Twenty-four hours after Tasmanian Wilson-Haffenden took the women's crown, her fellow 18-year-old prospect Chamberlain battled painfully up the same cobblestones towards Stirling Castle in Scotland on Friday in front of big crowds to annex the junior men's gold.
And he did so by defeating a hot prospect with a famous name - Ben Wiggins, the son of Britain's first Tour de France winner Sir Bradley Wiggins, who had to settle for the silver medal.
Chamberlain, a youngster from Canberra who's already shown his quality this year with the under-19 team of France's AG2R Citroen team, having finished runner-up at the junior edition of Paris-Roubaix classic, produced a superbly timed run against the clock over the 22.8km course.
He finished in 28 minutes 29.62 seconds to end up 24.78sec faster than Wiggins and 34.11sec clear of Germany's Louis Leidert.
Chamberlain was 12 seconds down at the first intermediate time check after 10km, but he came on strong over four hills before holding on grimly on the tough final cobbled ascent.
"I just gave everything I could on the cobbles," he said. "They killed me and it felt like I wasn't moving but then at the line I got the good news that I was leading (with five more riders, including Wiggins, still to finish) and hoped it was good enough."
He reckoned he had been inspired to make up for his disappointment at having only finished 10th in the weekend's junior road race after a mechanical problem forced him to have to fix his own chain amid a crash-strewn affair.

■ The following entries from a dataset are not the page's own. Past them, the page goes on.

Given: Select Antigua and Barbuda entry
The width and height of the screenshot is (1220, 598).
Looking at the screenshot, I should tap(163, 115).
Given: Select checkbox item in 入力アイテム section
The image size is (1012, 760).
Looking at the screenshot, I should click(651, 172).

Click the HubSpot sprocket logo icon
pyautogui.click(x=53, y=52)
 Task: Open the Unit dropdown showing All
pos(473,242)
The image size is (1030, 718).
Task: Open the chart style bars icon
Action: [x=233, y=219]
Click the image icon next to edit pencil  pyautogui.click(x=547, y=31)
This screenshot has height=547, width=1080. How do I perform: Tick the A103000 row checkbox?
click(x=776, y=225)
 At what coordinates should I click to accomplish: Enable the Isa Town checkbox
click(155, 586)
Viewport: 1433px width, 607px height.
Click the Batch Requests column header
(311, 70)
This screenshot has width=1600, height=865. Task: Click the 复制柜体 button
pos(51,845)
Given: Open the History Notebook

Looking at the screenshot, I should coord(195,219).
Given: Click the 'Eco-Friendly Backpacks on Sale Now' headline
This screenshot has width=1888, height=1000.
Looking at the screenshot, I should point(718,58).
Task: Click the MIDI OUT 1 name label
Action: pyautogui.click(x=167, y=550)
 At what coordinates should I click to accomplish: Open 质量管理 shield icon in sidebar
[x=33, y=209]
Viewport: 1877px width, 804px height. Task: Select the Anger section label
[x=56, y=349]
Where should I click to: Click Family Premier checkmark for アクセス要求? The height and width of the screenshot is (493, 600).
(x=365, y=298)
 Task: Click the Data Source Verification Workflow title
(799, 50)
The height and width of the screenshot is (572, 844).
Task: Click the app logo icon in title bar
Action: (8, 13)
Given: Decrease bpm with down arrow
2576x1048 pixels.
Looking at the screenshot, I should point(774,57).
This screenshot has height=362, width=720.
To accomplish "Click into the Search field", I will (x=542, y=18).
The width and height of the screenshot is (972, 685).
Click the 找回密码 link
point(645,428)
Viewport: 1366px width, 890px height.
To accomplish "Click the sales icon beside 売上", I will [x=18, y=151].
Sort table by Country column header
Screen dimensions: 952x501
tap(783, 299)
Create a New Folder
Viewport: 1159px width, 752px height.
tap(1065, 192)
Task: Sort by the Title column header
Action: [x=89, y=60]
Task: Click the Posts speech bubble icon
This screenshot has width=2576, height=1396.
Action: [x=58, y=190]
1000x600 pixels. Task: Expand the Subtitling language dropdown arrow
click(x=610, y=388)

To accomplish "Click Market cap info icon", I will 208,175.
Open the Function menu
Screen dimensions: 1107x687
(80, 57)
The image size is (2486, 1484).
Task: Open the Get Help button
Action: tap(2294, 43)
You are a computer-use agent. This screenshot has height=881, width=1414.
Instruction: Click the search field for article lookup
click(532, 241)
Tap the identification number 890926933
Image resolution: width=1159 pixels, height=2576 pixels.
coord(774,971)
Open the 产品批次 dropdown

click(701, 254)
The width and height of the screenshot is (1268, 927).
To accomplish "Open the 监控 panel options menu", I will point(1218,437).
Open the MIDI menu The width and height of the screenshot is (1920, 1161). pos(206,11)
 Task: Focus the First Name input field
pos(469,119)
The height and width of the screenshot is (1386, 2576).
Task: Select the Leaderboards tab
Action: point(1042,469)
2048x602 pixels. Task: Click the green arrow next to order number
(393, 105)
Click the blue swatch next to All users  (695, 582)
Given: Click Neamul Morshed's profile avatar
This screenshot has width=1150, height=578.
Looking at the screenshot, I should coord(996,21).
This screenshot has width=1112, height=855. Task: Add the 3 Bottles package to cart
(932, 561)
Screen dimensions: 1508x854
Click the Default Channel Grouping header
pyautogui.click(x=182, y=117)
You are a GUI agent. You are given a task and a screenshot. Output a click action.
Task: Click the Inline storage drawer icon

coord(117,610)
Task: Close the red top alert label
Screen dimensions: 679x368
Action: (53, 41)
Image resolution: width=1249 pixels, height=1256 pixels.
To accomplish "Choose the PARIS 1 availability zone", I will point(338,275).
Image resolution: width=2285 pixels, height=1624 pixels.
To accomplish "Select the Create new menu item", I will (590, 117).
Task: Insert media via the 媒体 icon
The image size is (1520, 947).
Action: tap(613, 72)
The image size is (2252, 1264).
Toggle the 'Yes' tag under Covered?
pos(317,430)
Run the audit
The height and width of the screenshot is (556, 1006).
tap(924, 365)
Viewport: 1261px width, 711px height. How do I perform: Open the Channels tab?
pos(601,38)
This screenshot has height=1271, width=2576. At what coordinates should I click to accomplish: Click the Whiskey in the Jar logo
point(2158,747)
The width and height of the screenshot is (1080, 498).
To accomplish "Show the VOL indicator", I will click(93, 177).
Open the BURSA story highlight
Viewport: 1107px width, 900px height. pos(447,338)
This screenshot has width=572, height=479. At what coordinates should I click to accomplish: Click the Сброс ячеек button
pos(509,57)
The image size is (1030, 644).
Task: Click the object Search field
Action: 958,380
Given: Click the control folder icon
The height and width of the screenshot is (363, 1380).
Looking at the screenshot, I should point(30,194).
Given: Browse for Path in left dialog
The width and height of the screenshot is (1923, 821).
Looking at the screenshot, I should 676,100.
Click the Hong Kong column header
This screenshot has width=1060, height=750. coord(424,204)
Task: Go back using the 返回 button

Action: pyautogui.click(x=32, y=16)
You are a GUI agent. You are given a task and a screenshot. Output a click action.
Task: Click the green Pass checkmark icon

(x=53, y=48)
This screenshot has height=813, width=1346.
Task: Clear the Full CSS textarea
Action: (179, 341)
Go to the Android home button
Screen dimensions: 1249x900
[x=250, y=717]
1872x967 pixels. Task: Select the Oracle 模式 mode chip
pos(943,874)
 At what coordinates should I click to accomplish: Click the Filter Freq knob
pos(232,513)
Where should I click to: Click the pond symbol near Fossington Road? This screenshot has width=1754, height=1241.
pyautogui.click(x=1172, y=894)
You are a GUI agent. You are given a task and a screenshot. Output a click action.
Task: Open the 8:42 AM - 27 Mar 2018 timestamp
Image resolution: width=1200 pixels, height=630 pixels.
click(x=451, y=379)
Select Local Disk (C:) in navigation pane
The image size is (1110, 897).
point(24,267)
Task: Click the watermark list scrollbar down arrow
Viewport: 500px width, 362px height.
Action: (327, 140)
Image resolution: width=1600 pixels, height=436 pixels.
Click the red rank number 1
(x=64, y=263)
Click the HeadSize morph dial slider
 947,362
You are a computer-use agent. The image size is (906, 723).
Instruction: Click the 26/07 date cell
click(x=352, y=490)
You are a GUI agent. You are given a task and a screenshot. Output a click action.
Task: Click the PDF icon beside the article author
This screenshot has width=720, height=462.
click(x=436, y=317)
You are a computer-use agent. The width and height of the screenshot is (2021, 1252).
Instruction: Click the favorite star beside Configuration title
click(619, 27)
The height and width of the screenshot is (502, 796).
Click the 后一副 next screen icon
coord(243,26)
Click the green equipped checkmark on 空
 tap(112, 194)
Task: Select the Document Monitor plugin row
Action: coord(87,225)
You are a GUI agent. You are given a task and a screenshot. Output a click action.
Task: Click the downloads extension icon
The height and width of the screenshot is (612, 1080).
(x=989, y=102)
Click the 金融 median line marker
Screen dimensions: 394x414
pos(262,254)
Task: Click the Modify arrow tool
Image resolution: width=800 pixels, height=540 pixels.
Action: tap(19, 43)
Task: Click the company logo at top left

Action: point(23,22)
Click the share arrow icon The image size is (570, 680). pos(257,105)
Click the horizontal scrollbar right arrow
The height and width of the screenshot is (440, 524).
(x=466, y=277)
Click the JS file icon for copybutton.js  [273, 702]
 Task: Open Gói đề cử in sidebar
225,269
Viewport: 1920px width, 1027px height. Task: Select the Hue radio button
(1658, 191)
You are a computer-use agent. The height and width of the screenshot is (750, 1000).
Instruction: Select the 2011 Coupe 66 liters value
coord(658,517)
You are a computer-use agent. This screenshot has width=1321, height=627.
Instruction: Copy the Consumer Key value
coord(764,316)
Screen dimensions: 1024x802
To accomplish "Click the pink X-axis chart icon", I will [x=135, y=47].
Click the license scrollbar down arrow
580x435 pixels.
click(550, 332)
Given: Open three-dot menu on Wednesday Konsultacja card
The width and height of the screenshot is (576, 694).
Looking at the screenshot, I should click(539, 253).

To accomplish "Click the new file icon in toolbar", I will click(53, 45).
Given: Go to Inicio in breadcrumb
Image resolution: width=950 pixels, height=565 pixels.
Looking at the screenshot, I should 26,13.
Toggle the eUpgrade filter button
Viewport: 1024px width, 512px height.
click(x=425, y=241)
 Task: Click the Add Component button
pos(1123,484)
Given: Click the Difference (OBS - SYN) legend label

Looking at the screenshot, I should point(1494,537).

"I woke up this morning and had the goal to win," he told reporters.
"Getting 10th in the road race gave me a little more fire in my belly and I brought it home."
Wiggins was happy with his efforts. "To get a medal at my first world championships, it can't get much better. Obviously, there's the rainbow jersey I didn't win but I'm sure I'll get more opportunities to get that over the years."
Chamberlain, speaking hours before the Belgian superstar Remco Evenepoel went on to win the senior elite time trial, said his dream "was now to go and do the same in the elites" and added that "a ride in the pro peloton would be a dream come true."
In that senior race, Evenepoel added another rainbow jersey to the one he won in the Wollongong road race last year, finishing the 47.8km course in 55:19.23 to become the first Belgian man to lift the title - 12.34sec quicker than Italian silver medallist, two-time champion Filippo Ganna.
The bronze medal went to rising British talent Josh Tarling, who's only one year older than Chamberlain but who'd briefly threatened to become the youngest-ever champion.
Australia's two-time global champion Rohan Dennis was left deeply frustrated at picking up a mechanical near the end of his run, which ruined his chances of temporarily moving into the lead in his final world championship race, as he had to settle for seventh, 1:53.66 adrift.
Jay Vine, the Australian champion, ended a disappointing 28th, some three and a quarter minutes behind Evenepoel.
Australia's para-cyclists landed another medal in the road time time trials, but Lauren Parker, who had won hand-cycling gold in the H3 individual time trial two days earlier, had to settle for silver in the H3 road race, pipped by Germany's Annika Zeyen.